STATED GOAL A
From the records, reproduce word for word the lines from the one with "Given: Expand the presentation to fullscreen" up to and including the one with "Looking at the". Omit the pictures.

Wednesday, June 30, 2010

Injection-safe templating languages

The state of the art for Cross Site Scripting (XSS) software engineering defense is, of course, contextual output encoding. This involves manually escaping/encoding each piece of user data within the right context of a HTML document. The best programmer-centric OWASP resource around XSS defense can be found here: http://www.owasp.org/index.php/XSS_(Cross_Site_Scripting)_Prevention_Cheat_Sheet

However, manually escaping user data can be a complex, error prone and time consuming process - especially if you are battling DOM based XSS vulns. We need a more efficient way. We need our frameworks to automatically defend against XSS so programmers can focus on innovation and functionality.

The future of XSS defense is HTML templating languages that are injection-safe by default.

Thanks to Mike Samuel from Google's AppSec team for pointing these projects out to me.

First we have GXP : http://code.google.com/p/gxp/ . It's an older Google offering that is much closer structurally to JSP and so possibly a better option for someone who has a bunch of broken JSPs and wants to migrate piecemeal to a better system.

There are also Java libraries like http://gxp.googlecode.com/svn/trunk/javadoc/com/google/gxp/html/HtmlClosure.html - this Library throws exceptions that are captured in the java type system which makes auditing them and logging and assertions around them fairly easy. They've done a really bad job documenting and advocating GXP but it's very well thought out, easy to use, and feature complete. https://docs.google.com/a/google.com/present/view?id=dcbpz3ck_8gphq8bdt is the best intro.

TASK INPUT
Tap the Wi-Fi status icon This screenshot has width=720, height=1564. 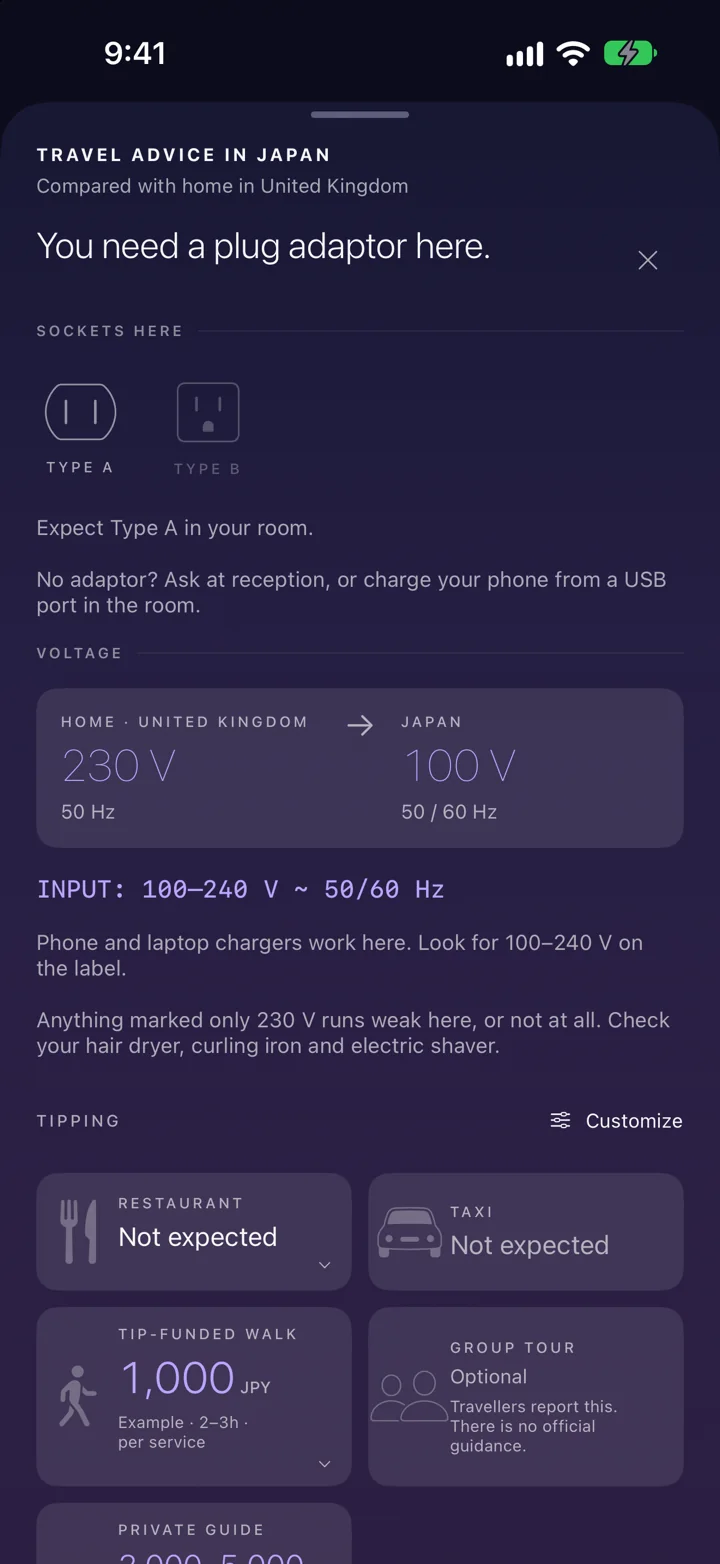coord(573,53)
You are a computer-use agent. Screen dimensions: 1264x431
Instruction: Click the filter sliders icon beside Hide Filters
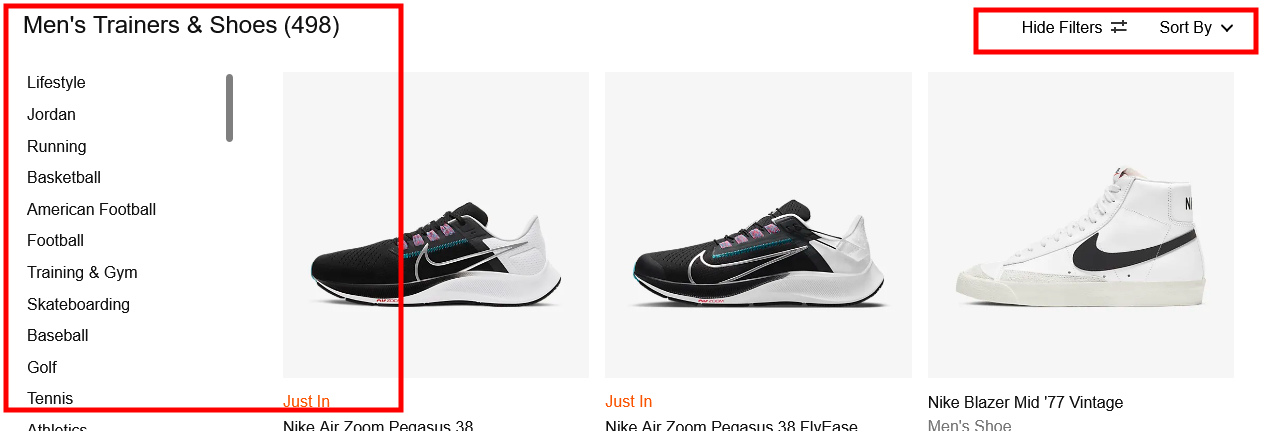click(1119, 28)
...
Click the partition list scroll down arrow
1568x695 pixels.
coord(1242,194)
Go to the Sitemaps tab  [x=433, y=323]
* * *
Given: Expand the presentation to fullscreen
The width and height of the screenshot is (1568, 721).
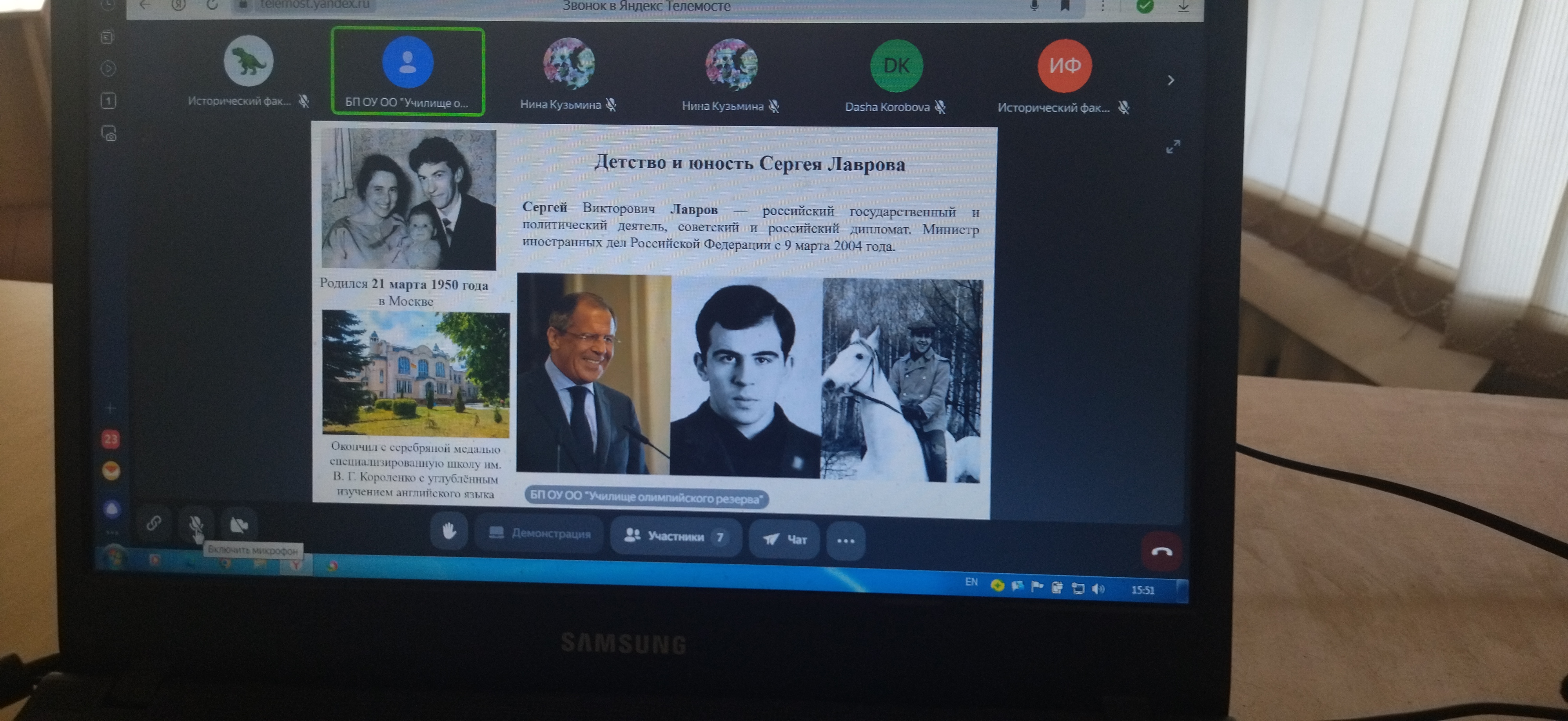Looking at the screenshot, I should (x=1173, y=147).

STATED GOAL B
Give every web address that appears in the post on injection-safe templating languages.

FULL RESPONSE A
Given: Expand the presentation to fullscreen
The width and height of the screenshot is (1568, 721).
Looking at the screenshot, I should (x=1173, y=147).

FULL RESPONSE B
http://www.owasp.org/index.php/XSS_(Cross_Site_Scripting)_Prevention_Cheat_Sheet
http://code.google.com/p/gxp/
http://gxp.googlecode.com/svn/trunk/javadoc/com/google/gxp/html/HtmlClosure.html
https://docs.google.com/a/google.com/present/view?id=dcbpz3ck_8gphq8bdt